§ **PROBLEM REQUIREMENTS**
Rewrite the items in the part that opens with the line containing "The height and width of the screenshot is (1080, 1920). Identify" and closes with the line containing "(1327, 69)." as a two-column CSV with the headers text and answer. Give one row per item, with each value in its own quoted field and any line breaks replaced by spaces.

Recorded data
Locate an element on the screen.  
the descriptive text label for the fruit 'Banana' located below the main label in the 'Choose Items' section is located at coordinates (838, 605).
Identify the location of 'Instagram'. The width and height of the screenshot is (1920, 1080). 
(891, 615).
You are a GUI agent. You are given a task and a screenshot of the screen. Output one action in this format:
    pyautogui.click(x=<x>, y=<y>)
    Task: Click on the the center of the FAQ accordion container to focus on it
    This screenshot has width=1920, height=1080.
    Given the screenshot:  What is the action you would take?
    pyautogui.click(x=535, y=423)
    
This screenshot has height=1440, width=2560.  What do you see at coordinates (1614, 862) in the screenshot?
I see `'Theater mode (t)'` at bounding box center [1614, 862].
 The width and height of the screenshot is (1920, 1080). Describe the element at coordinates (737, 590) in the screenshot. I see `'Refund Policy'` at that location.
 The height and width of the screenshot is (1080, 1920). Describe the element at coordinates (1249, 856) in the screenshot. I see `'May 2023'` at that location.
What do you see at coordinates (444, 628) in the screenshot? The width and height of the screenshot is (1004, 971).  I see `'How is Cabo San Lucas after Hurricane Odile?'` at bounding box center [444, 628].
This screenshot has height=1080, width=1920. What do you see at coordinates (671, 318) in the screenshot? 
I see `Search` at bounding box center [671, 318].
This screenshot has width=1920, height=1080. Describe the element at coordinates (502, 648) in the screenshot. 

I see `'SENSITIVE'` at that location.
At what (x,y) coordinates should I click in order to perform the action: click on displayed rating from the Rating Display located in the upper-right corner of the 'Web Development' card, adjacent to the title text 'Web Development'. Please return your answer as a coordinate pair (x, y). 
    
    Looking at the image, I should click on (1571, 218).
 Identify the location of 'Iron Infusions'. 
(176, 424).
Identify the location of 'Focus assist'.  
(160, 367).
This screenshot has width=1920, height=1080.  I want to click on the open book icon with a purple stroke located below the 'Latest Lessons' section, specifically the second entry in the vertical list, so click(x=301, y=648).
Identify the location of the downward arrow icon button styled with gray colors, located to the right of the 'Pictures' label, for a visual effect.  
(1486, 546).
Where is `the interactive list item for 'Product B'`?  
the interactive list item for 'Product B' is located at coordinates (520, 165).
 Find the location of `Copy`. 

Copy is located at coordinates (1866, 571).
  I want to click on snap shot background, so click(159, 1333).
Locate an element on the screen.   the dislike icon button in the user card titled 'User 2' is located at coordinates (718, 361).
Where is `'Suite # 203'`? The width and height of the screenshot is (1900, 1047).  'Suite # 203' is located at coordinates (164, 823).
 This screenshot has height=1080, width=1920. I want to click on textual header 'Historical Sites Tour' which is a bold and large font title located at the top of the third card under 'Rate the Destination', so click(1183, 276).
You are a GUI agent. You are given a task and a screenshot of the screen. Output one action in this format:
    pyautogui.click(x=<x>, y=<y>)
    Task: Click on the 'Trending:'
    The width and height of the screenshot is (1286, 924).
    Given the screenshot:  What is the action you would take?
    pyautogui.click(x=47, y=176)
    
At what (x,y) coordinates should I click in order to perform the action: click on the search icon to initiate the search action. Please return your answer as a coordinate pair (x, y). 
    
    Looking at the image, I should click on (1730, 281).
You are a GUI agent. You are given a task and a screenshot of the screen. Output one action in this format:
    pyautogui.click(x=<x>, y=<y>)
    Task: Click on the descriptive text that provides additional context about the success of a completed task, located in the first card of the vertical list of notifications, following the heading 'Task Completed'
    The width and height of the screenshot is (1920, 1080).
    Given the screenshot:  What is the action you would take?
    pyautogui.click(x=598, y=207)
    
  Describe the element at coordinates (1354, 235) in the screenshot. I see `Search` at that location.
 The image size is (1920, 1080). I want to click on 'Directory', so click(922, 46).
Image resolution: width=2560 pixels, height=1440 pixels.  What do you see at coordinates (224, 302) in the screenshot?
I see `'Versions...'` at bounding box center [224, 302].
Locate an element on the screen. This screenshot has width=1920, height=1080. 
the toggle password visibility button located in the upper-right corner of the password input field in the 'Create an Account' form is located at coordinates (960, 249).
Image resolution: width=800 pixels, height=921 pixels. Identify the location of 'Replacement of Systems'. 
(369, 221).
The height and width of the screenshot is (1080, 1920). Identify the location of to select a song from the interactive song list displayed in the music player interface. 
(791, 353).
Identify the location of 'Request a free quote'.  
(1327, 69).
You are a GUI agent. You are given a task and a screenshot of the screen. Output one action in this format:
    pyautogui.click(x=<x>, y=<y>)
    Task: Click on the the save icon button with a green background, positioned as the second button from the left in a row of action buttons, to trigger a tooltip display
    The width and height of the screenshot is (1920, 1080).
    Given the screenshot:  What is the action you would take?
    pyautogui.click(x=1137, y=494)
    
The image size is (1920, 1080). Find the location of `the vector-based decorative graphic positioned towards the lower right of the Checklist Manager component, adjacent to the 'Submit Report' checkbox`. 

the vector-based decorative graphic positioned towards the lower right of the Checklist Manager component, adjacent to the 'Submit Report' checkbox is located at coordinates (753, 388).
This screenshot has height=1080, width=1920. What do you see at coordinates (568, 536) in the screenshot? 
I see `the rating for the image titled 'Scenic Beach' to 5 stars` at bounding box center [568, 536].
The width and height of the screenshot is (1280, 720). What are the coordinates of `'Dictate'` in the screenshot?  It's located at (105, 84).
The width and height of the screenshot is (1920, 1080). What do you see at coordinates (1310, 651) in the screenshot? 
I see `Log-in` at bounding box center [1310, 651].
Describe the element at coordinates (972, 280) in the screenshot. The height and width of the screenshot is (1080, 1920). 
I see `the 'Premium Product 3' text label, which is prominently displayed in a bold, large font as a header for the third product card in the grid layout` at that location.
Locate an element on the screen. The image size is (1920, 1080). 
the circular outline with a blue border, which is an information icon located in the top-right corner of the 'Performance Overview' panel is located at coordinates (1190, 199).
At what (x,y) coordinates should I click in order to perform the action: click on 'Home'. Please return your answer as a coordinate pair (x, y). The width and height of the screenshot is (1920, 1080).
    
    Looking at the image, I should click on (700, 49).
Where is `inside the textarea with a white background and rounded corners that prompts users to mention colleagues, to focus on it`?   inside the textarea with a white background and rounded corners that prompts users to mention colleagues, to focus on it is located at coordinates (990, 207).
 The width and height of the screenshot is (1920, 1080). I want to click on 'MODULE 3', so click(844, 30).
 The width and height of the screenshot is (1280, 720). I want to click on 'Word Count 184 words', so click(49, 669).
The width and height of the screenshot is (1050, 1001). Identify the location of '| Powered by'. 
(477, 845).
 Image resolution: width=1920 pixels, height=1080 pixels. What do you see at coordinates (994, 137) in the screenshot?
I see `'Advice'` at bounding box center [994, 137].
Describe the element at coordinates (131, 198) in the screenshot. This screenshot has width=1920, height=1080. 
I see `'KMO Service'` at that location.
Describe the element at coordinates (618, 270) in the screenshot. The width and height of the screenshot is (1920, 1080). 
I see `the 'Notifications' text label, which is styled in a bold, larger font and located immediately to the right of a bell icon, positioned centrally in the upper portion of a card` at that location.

§ **FULL RESPONSE**
text,answer
"The height and width of the screenshot is (1080, 1920). Identify the location of to select a song from the interactive song list displayed in the music player interface.","(791, 353)."
"Identify the location of 'Request a free quote'.","(1327, 69)."